(Provided data)
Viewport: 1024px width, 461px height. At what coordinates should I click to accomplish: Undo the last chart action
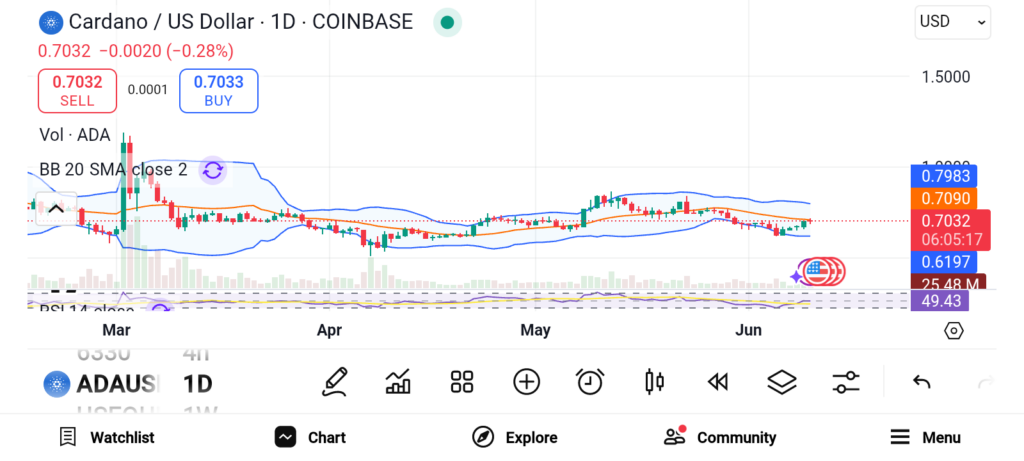point(922,381)
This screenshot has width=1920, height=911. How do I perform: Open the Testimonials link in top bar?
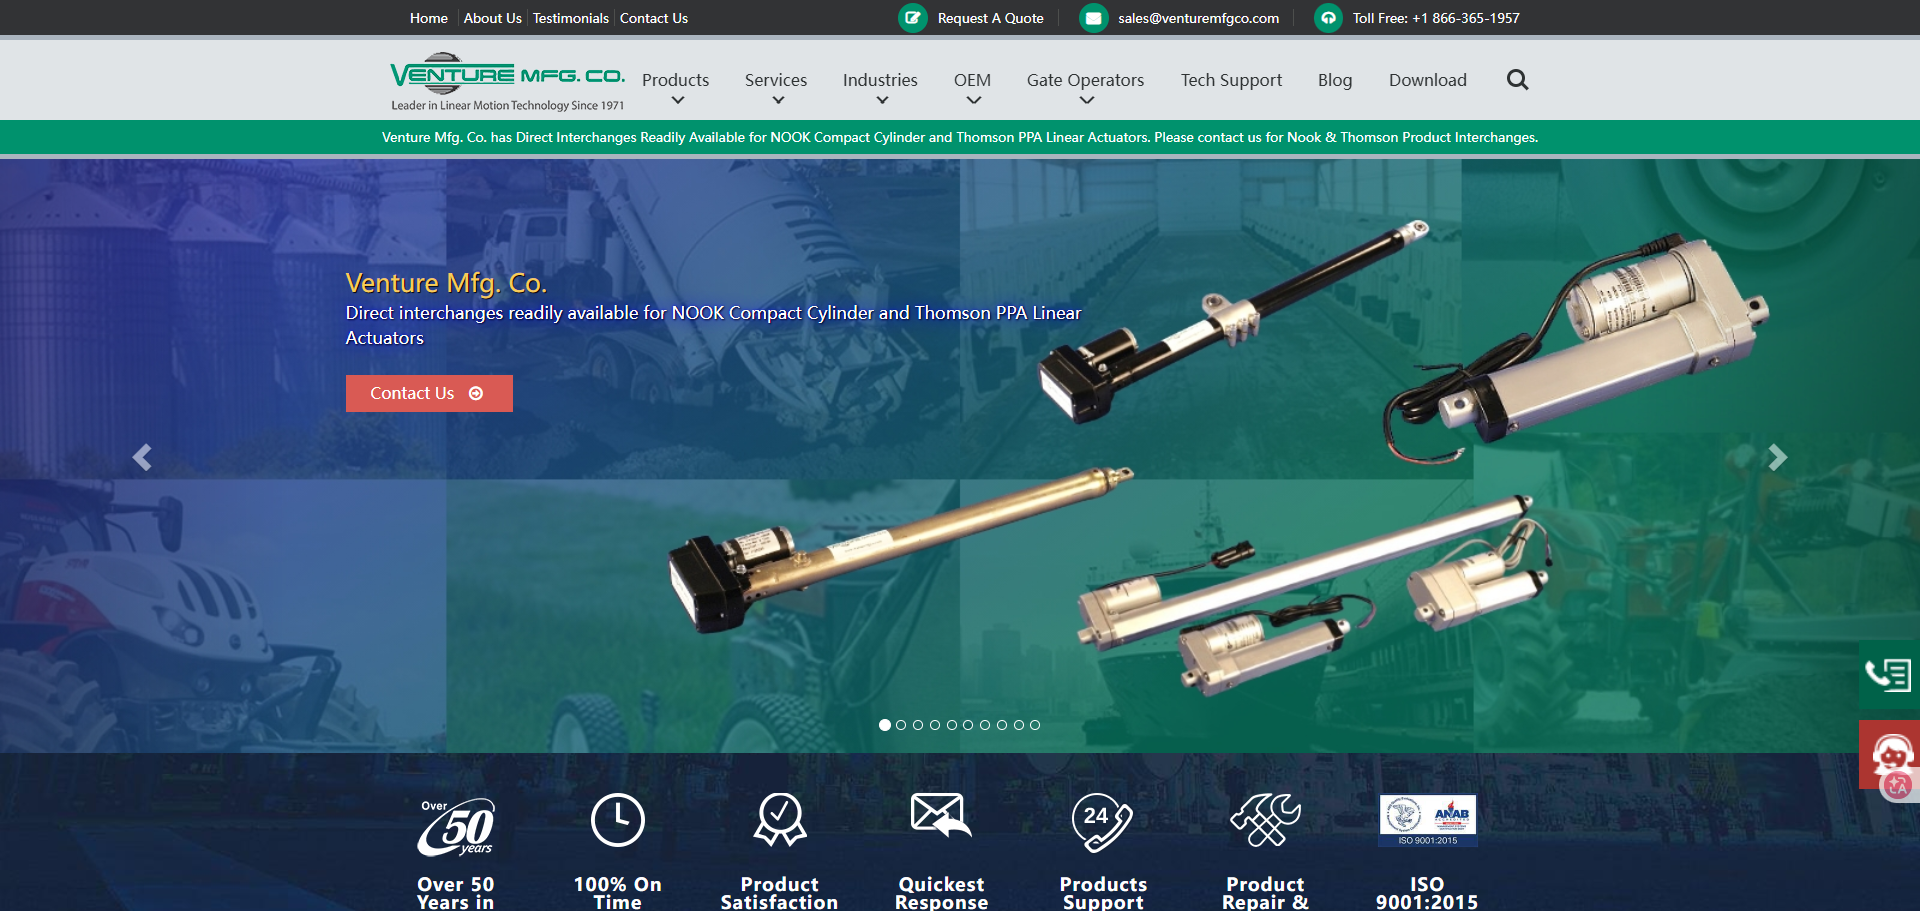(570, 18)
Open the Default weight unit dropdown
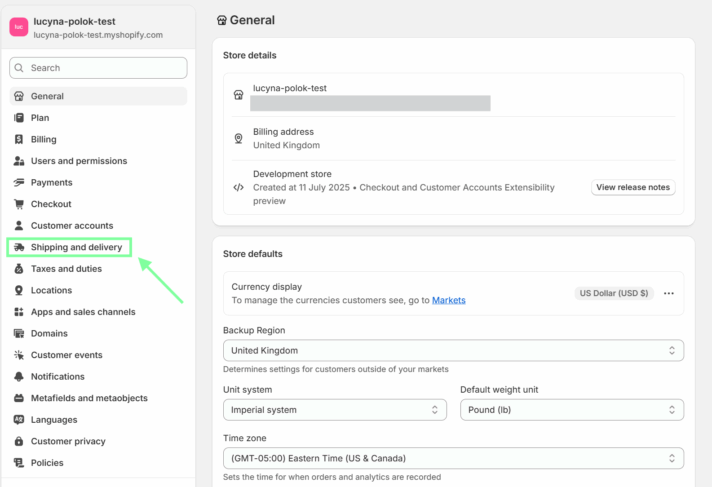The image size is (712, 487). (x=571, y=409)
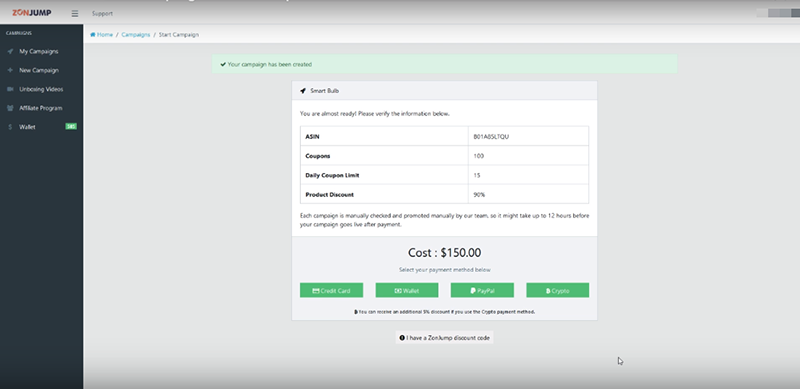Click the Campaigns breadcrumb link
The height and width of the screenshot is (389, 800).
pos(136,35)
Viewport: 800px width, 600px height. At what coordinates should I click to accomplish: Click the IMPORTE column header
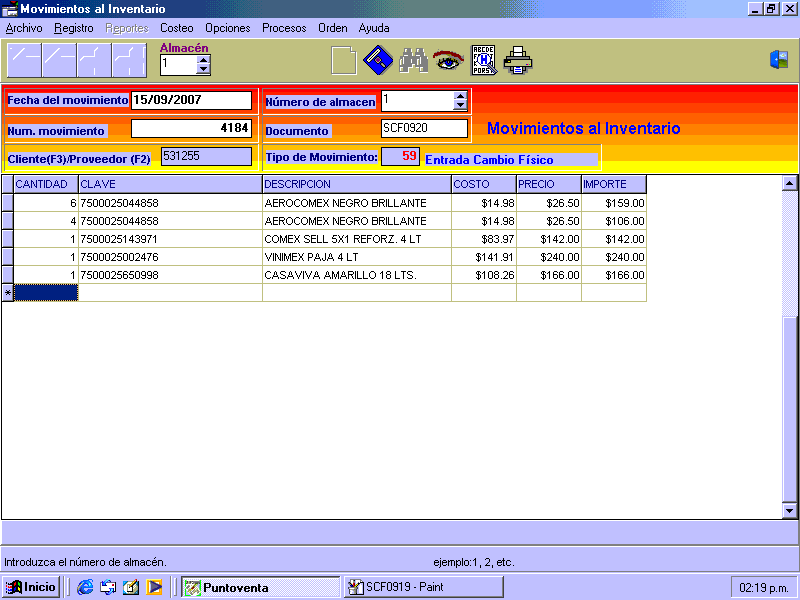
(End Provided data)
◆ **Work instructions**: Copy each line above exactly. Images do not belong in the copy.

◆ **Solution to this problem**:
Viewport: 1024px width, 461px height. At what coordinates should I click to accomplish: Undo the last chart action
point(922,381)
This screenshot has width=1920, height=911. How do I perform: Open the Testimonials link in top bar?
(570, 18)
Open the Default weight unit dropdown
The image size is (712, 487). (x=571, y=409)
Click the Campaigns breadcrumb link
The height and width of the screenshot is (389, 800).
pos(136,35)
Viewport: 800px width, 600px height. At what coordinates should I click to accomplish: Click the IMPORTE column header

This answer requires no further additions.